Me: I really, really want to go to a Blackhawks game.
Boyfriend: Me too. I'll take you. We just have to wait...
Me: yeah
Boyfriend: ...until they lose.
Writing this blog post feels wrong. Posting on social media seems stupid. Turning on final score notifications on my phone was absurd.
Logically, in the verysmall logical part of my brain - I know that my actions have no effect on the Blackhawks season.
BUT. The rest of me. The Italian part, the Chicago-transplant part, the unlucky-in-most-things part, the part that is currently full of cake and chocolate chips and extra spoonfuls of ice cream - is so sure that when the Blackhawks lose, its going to be all my fault. I will have done something wrong. Gone to the game, worn the wrong underwear, been in a bar (instead of in my house) watching it, started watching too early, been too sober/too drunk/too hungry.

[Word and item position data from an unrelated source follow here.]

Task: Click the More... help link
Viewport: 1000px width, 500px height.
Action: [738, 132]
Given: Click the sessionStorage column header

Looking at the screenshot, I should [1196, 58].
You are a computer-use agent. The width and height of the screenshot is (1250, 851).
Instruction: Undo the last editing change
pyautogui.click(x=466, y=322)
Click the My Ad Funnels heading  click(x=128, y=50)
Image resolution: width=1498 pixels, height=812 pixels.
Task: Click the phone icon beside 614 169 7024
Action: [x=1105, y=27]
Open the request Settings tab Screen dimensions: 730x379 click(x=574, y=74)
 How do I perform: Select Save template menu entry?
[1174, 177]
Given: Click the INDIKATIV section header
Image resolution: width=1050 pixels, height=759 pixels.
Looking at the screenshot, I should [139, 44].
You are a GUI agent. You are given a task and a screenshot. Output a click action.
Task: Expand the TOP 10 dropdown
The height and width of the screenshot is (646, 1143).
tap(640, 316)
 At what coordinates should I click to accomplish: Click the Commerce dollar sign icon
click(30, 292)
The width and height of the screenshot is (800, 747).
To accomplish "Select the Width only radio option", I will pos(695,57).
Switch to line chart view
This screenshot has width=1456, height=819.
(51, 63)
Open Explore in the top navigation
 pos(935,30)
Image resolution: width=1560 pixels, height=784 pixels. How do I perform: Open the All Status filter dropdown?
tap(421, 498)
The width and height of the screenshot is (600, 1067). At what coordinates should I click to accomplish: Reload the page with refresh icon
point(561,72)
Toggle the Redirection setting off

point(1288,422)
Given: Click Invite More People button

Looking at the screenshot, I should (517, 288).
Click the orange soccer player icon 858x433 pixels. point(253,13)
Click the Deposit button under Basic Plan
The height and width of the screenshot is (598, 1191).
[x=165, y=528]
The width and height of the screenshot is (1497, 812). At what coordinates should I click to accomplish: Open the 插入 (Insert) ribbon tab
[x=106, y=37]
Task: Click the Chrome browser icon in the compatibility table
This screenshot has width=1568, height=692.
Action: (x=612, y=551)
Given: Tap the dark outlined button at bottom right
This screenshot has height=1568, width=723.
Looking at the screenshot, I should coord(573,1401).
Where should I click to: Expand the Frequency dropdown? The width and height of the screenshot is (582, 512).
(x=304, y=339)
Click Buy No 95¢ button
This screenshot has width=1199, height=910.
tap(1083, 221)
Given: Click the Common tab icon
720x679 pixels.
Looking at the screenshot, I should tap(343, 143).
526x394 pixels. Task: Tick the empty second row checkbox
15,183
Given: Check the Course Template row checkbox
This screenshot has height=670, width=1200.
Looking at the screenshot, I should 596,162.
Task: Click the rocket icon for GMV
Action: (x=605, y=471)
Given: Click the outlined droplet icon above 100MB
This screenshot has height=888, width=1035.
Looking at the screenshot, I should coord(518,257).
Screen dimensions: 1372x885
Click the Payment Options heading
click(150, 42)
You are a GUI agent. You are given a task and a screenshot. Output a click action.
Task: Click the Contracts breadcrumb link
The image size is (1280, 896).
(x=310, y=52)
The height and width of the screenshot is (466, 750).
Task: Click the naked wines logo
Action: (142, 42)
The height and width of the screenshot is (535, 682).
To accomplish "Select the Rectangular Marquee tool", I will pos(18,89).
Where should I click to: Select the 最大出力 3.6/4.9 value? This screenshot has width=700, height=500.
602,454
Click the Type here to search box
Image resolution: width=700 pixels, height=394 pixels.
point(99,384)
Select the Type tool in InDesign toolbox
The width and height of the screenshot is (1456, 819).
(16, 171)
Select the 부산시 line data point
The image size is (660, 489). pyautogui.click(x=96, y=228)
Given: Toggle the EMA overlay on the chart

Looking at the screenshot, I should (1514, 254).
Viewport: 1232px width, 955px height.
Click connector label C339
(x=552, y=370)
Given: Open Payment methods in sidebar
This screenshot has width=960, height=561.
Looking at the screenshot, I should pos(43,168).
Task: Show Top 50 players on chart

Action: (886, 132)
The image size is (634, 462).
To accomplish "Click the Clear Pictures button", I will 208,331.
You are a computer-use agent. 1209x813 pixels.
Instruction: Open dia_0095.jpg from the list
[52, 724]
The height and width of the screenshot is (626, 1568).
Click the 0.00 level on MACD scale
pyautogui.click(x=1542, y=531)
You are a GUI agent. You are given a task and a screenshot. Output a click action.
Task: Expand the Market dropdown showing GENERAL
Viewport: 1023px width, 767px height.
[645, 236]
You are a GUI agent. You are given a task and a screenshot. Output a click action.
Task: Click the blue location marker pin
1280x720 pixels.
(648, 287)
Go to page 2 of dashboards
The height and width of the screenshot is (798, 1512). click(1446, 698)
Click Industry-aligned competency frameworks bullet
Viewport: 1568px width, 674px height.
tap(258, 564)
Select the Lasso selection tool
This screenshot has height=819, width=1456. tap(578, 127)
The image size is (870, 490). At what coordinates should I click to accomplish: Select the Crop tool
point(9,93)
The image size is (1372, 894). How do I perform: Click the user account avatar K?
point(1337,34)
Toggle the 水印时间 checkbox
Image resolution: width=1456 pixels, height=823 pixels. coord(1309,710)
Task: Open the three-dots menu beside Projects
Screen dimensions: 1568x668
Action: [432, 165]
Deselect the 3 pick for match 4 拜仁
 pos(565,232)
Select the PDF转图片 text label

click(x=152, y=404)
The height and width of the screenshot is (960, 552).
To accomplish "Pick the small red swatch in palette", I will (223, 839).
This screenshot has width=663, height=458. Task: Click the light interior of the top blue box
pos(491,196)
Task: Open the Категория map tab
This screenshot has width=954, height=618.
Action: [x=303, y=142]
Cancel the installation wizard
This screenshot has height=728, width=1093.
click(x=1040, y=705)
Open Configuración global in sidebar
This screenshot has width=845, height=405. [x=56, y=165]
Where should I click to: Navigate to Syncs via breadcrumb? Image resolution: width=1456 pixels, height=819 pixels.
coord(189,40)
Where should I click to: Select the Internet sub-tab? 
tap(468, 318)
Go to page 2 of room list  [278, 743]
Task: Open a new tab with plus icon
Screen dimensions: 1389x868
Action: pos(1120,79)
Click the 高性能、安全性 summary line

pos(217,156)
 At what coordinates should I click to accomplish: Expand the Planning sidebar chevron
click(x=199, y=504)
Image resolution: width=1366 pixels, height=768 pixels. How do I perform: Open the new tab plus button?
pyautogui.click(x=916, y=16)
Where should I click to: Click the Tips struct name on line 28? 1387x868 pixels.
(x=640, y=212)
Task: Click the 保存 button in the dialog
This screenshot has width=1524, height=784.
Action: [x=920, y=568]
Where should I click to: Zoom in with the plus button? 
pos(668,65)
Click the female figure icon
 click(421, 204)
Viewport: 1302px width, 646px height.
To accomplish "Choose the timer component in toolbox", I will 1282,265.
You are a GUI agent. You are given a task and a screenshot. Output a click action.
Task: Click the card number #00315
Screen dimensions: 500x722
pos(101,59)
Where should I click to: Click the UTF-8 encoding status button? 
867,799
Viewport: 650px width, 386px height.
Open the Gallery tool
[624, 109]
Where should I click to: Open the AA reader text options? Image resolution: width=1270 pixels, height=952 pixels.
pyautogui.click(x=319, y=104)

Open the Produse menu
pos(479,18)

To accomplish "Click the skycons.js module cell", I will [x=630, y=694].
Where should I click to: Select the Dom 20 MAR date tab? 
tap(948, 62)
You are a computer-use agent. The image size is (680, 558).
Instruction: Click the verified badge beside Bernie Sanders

When the Blackhawks lose, I will feel really bad about it. And while I recognize that that makes me a total lunatic - I can't help it.
And I know I'm not alone. That sound you hear, during every game, around the 18-minute mark in the third period is the city of Chicago holding its collective breath. Although, to be honest, I don't know if anyone has entirely let it out yet.
I'm mostly glad that after an entire Notre Dame football season with the same emotions and tendency to channel my anxiety into spinach dip binges - Boyfriend finally understands how it goes.
And if you think I am Not wavering on pushing the publish button, you don't know me. Or my insanity.